Rewrite the rows from the line with "Click the 新增" to the line with "click(495, 447)", replacing "word cloud" with "tag cloud" and leaving everything else unchanged.

**MATERIALS PROVIDED**:
_ _ _ _ _

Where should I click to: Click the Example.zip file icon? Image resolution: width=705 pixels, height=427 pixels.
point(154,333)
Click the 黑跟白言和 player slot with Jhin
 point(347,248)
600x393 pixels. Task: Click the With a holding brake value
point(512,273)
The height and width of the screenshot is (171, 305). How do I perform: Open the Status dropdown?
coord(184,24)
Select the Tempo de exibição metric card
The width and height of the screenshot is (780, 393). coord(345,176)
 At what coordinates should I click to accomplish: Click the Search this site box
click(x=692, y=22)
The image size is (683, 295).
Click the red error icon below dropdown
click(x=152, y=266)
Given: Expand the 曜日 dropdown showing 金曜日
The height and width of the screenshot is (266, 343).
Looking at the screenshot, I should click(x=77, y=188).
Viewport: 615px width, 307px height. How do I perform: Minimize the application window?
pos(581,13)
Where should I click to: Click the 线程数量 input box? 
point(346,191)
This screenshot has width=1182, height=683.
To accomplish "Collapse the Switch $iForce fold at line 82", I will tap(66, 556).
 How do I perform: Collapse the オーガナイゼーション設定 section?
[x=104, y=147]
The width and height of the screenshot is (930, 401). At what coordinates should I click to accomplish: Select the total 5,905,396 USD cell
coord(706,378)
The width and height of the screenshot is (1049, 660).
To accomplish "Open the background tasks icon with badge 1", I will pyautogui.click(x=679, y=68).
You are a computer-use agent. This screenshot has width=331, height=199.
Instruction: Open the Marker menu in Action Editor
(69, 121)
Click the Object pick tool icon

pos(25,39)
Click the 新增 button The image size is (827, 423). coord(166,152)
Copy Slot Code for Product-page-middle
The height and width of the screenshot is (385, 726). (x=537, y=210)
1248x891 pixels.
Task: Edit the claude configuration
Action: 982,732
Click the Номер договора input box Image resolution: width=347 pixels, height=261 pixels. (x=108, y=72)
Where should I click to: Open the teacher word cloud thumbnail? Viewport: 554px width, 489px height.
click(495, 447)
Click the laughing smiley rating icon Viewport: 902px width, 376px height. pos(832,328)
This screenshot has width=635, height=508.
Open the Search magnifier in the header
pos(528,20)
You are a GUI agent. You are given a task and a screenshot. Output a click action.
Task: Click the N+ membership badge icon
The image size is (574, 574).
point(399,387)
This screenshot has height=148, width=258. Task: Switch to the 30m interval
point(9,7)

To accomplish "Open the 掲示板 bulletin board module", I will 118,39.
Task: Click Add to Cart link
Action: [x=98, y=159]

_ _ _ _ _

**PROBLEM SOLUTION**:
Click the 新增 button The image size is (827, 423). coord(166,152)
Copy Slot Code for Product-page-middle
The height and width of the screenshot is (385, 726). (x=537, y=210)
1248x891 pixels.
Task: Edit the claude configuration
Action: 982,732
Click the Номер договора input box Image resolution: width=347 pixels, height=261 pixels. (x=108, y=72)
Where should I click to: Open the teacher tag cloud thumbnail? Viewport: 554px width, 489px height.
click(495, 447)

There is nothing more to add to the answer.